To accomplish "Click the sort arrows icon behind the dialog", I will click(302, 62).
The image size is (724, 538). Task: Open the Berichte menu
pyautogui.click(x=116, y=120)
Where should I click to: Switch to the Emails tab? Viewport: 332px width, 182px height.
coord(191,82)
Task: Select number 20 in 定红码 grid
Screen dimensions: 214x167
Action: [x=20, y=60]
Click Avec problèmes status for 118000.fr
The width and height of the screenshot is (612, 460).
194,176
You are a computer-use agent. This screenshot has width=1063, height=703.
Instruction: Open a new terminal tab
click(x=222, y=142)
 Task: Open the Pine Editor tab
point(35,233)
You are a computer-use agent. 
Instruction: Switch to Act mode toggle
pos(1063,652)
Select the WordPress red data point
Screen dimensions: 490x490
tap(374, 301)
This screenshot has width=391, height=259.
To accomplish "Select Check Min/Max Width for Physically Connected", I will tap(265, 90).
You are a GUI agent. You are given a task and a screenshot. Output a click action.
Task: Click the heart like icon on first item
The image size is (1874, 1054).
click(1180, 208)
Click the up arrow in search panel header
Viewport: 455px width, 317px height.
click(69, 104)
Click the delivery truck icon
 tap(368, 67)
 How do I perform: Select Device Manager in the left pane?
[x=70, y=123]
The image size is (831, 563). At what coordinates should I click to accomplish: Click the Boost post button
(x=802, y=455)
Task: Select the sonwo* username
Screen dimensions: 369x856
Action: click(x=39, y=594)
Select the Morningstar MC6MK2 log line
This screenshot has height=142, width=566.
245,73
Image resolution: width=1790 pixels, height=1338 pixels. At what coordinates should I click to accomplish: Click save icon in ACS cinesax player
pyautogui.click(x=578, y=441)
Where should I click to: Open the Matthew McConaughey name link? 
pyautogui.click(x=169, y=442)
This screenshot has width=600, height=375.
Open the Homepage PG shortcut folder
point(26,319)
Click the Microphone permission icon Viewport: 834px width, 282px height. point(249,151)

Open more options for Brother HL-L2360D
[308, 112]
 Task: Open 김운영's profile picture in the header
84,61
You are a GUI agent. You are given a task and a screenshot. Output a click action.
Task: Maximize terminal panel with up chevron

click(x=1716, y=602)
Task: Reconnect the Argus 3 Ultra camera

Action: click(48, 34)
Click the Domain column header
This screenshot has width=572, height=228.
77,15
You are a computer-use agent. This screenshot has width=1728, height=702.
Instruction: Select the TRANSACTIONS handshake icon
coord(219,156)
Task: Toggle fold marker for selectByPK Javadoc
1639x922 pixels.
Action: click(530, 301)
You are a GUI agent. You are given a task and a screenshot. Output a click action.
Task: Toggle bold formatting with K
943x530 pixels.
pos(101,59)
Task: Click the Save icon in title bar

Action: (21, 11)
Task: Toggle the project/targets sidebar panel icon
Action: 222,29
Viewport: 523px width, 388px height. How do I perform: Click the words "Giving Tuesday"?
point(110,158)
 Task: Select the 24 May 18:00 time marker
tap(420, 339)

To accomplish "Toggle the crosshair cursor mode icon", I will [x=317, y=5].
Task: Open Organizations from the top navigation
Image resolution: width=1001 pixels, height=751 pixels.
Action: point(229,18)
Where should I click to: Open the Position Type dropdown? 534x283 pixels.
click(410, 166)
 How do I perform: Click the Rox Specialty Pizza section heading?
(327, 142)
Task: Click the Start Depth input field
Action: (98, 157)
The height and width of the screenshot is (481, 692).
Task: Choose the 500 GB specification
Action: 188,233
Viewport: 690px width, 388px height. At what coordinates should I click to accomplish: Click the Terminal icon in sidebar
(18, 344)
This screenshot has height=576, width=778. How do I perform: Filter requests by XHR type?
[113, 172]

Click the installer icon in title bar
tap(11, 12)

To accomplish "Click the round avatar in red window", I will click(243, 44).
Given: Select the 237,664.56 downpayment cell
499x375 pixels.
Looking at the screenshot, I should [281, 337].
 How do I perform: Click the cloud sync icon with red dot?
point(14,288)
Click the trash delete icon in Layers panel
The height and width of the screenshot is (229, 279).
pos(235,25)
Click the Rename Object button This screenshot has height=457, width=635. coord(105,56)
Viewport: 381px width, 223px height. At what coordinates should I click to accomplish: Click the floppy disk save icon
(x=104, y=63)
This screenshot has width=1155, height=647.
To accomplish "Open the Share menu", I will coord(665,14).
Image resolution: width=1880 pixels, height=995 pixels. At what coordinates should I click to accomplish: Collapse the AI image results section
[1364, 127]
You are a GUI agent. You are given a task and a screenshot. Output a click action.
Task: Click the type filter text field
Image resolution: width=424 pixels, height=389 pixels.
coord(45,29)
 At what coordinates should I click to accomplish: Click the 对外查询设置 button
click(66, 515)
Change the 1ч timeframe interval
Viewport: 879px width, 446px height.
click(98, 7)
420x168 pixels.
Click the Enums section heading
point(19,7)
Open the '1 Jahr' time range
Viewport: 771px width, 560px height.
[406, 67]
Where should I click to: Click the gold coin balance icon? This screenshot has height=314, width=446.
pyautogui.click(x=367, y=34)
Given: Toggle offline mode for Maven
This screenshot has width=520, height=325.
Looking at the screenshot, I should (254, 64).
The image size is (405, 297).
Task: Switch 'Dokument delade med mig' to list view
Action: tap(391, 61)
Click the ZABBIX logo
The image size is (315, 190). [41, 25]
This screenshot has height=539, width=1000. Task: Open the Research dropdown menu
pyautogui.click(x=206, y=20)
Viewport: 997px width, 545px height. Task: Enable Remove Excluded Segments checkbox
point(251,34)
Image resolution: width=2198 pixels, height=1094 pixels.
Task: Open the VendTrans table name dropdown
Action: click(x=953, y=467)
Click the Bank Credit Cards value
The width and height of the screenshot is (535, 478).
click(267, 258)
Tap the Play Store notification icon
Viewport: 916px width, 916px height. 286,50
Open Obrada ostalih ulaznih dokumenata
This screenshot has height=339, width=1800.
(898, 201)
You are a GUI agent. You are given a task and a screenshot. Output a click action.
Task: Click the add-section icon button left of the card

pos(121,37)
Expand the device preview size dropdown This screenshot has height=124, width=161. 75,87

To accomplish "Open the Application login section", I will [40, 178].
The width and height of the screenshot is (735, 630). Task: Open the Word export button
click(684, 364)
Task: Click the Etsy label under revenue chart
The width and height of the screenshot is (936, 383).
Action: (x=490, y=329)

────────────────

* _Your task_
Please rewrite all the rows above, swapping "delivery truck" for "shopping cart" and leaving everything else unchanged.

* _Written response_
To accomplish "Click the sort arrows icon behind the dialog", I will click(302, 62).
The image size is (724, 538). Task: Open the Berichte menu
pyautogui.click(x=116, y=120)
Where should I click to: Switch to the Emails tab? Viewport: 332px width, 182px height.
coord(191,82)
Task: Select number 20 in 定红码 grid
Screen dimensions: 214x167
Action: [x=20, y=60]
Click Avec problèmes status for 118000.fr
The width and height of the screenshot is (612, 460).
194,176
You are a computer-use agent. This screenshot has width=1063, height=703.
Instruction: Open a new terminal tab
click(x=222, y=142)
 Task: Open the Pine Editor tab
point(35,233)
You are a computer-use agent. 
Instruction: Switch to Act mode toggle
pos(1063,652)
Select the WordPress red data point
Screen dimensions: 490x490
tap(374, 301)
This screenshot has width=391, height=259.
To accomplish "Select Check Min/Max Width for Physically Connected", I will tap(265, 90).
You are a GUI agent. You are given a task and a screenshot. Output a click action.
Task: Click the heart like icon on first item
The image size is (1874, 1054).
click(1180, 208)
Click the up arrow in search panel header
Viewport: 455px width, 317px height.
click(69, 104)
Click the shopping cart icon
 tap(368, 67)
 How do I perform: Select Device Manager in the left pane?
[x=70, y=123]
The image size is (831, 563). At what coordinates should I click to accomplish: Click the Boost post button
(x=802, y=455)
Task: Select the sonwo* username
Screen dimensions: 369x856
Action: click(x=39, y=594)
Select the Morningstar MC6MK2 log line
This screenshot has height=142, width=566.
245,73
Image resolution: width=1790 pixels, height=1338 pixels. At what coordinates should I click to accomplish: Click save icon in ACS cinesax player
pyautogui.click(x=578, y=441)
Where should I click to: Open the Matthew McConaughey name link? 
pyautogui.click(x=169, y=442)
This screenshot has width=600, height=375.
Open the Homepage PG shortcut folder
point(26,319)
Click the Microphone permission icon Viewport: 834px width, 282px height. point(249,151)

Open more options for Brother HL-L2360D
[308, 112]
 Task: Open 김운영's profile picture in the header
84,61
You are a GUI agent. You are given a task and a screenshot. Output a click action.
Task: Maximize terminal panel with up chevron

click(x=1716, y=602)
Task: Reconnect the Argus 3 Ultra camera

Action: click(48, 34)
Click the Domain column header
This screenshot has width=572, height=228.
77,15
You are a computer-use agent. This screenshot has width=1728, height=702.
Instruction: Select the TRANSACTIONS handshake icon
coord(219,156)
Task: Toggle fold marker for selectByPK Javadoc
1639x922 pixels.
Action: click(530, 301)
You are a GUI agent. You are given a task and a screenshot. Output a click action.
Task: Toggle bold formatting with K
943x530 pixels.
pos(101,59)
Task: Click the Save icon in title bar

Action: (21, 11)
Task: Toggle the project/targets sidebar panel icon
Action: 222,29
Viewport: 523px width, 388px height. How do I perform: Click the words "Giving Tuesday"?
point(110,158)
 Task: Select the 24 May 18:00 time marker
tap(420, 339)

To accomplish "Toggle the crosshair cursor mode icon", I will [x=317, y=5].
Task: Open Organizations from the top navigation
Image resolution: width=1001 pixels, height=751 pixels.
Action: point(229,18)
Where should I click to: Open the Position Type dropdown? 534x283 pixels.
click(410, 166)
 How do I perform: Click the Rox Specialty Pizza section heading?
(327, 142)
Task: Click the Start Depth input field
Action: (98, 157)
The height and width of the screenshot is (481, 692).
Task: Choose the 500 GB specification
Action: 188,233
Viewport: 690px width, 388px height. At what coordinates should I click to accomplish: Click the Terminal icon in sidebar
(18, 344)
This screenshot has height=576, width=778. How do I perform: Filter requests by XHR type?
[113, 172]

Click the installer icon in title bar
tap(11, 12)

To accomplish "Click the round avatar in red window", I will click(243, 44).
Given: Select the 237,664.56 downpayment cell
499x375 pixels.
Looking at the screenshot, I should [281, 337].
 How do I perform: Click the cloud sync icon with red dot?
point(14,288)
Click the trash delete icon in Layers panel
The height and width of the screenshot is (229, 279).
pos(235,25)
Click the Rename Object button This screenshot has height=457, width=635. coord(105,56)
Viewport: 381px width, 223px height. At what coordinates should I click to accomplish: Click the floppy disk save icon
(x=104, y=63)
This screenshot has width=1155, height=647.
To accomplish "Open the Share menu", I will coord(665,14).
Image resolution: width=1880 pixels, height=995 pixels. At what coordinates should I click to accomplish: Collapse the AI image results section
[1364, 127]
You are a GUI agent. You are given a task and a screenshot. Output a click action.
Task: Click the type filter text field
Image resolution: width=424 pixels, height=389 pixels.
coord(45,29)
 At what coordinates should I click to accomplish: Click the 对外查询设置 button
click(66, 515)
Change the 1ч timeframe interval
Viewport: 879px width, 446px height.
click(98, 7)
420x168 pixels.
Click the Enums section heading
point(19,7)
Open the '1 Jahr' time range
Viewport: 771px width, 560px height.
[406, 67]
Where should I click to: Click the gold coin balance icon? This screenshot has height=314, width=446.
pyautogui.click(x=367, y=34)
Given: Toggle offline mode for Maven
This screenshot has width=520, height=325.
Looking at the screenshot, I should (254, 64).
The image size is (405, 297).
Task: Switch 'Dokument delade med mig' to list view
Action: tap(391, 61)
Click the ZABBIX logo
The image size is (315, 190). [41, 25]
This screenshot has height=539, width=1000. Task: Open the Research dropdown menu
pyautogui.click(x=206, y=20)
Viewport: 997px width, 545px height. Task: Enable Remove Excluded Segments checkbox
point(251,34)
Image resolution: width=2198 pixels, height=1094 pixels.
Task: Open the VendTrans table name dropdown
Action: click(x=953, y=467)
Click the Bank Credit Cards value
The width and height of the screenshot is (535, 478).
click(267, 258)
Tap the Play Store notification icon
Viewport: 916px width, 916px height. 286,50
Open Obrada ostalih ulaznih dokumenata
This screenshot has height=339, width=1800.
(898, 201)
You are a GUI agent. You are given a task and a screenshot. Output a click action.
Task: Click the add-section icon button left of the card

pos(121,37)
Expand the device preview size dropdown This screenshot has height=124, width=161. 75,87

To accomplish "Open the Application login section", I will [40, 178].
The width and height of the screenshot is (735, 630). Task: Open the Word export button
click(684, 364)
Task: Click the Etsy label under revenue chart
The width and height of the screenshot is (936, 383).
Action: (x=490, y=329)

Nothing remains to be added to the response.